This repo contains scripts exploring how biased exposure-response relationships can be created by the choice of exposure metric. This work resulted in a forthcoming publication, and we hope this repo will help an interested reader further exposure these issues. The primary script and analysis look at comparing average concentration until an event to cycle 1 average concentration in a hypothetical oncology study, and how a biased analysis and conclusions could occur.
The packages used are captured in a renv lock file. R version 4.1.3 was used.
This is the primary script for the results and figures presented in the manuscript.
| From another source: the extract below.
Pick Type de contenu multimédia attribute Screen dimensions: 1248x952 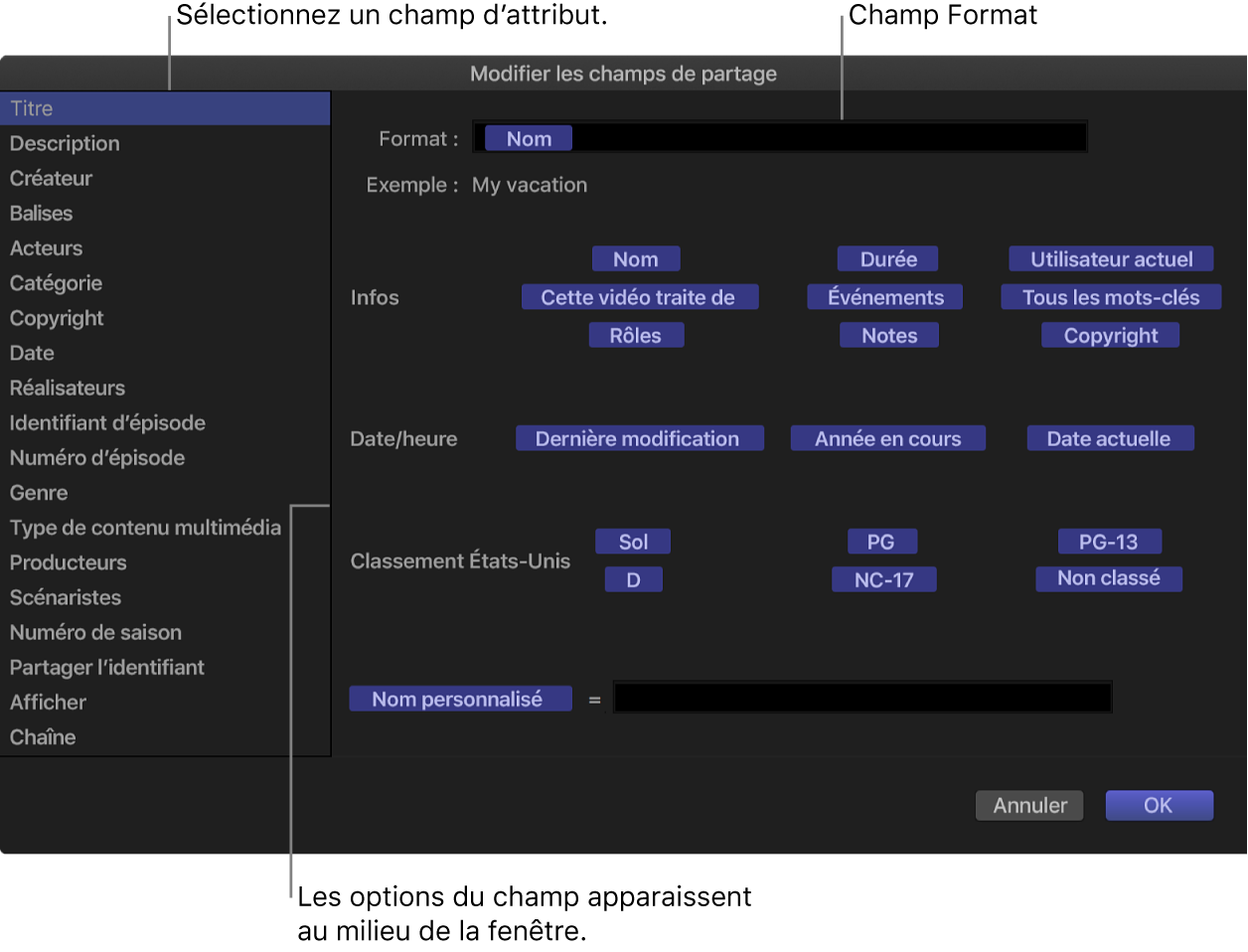tap(145, 528)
This script repeats the core parts of the methodology in tte-demo.Rmd 1000 times. This supports the supplementary material and conclusions that the primary analysis is not due to random variability.
The mrgsolve model file used to generate exposures from a 2 compartment model.
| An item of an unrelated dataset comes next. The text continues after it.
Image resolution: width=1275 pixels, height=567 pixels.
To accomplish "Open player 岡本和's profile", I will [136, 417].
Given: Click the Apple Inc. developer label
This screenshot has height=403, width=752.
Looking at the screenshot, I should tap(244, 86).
- dose-modification.Rmd: Work in progress exploration of how dose modifications throughout a trial can also induce bias in the exposure-response relationships. This occurs because lower doses only happen later in the trial, for patients who remain in the study and don't have death, progression, or serious adverse events, etc.
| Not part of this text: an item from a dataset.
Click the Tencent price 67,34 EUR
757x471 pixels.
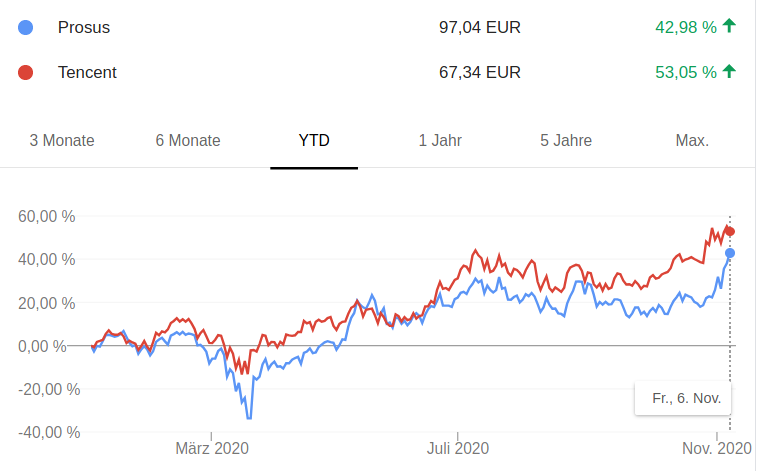pos(480,72)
- cmax-demo.Rmd: Brief analysis that any time-dependent exposure metric can have bias in the exposure response relationship, for example where Cmax increases cycle by cycle because of accumulation.
- dose-modification-dose-response.Rmd: Work in progress exploration of time-varying covariates and created bias in the exposure-response relationship.
- [Causal Inference: What If by Miguel Hernan and James Robins] (https://www.hsph.harvard.edu/miguel-hernan/wp-content/uploads/sites/1268/2023/07/hernanrobins_WhatIf_19jul23.pdf) This a thourough book explaining causal inference and controlling for confounding, among other issues, in analyses.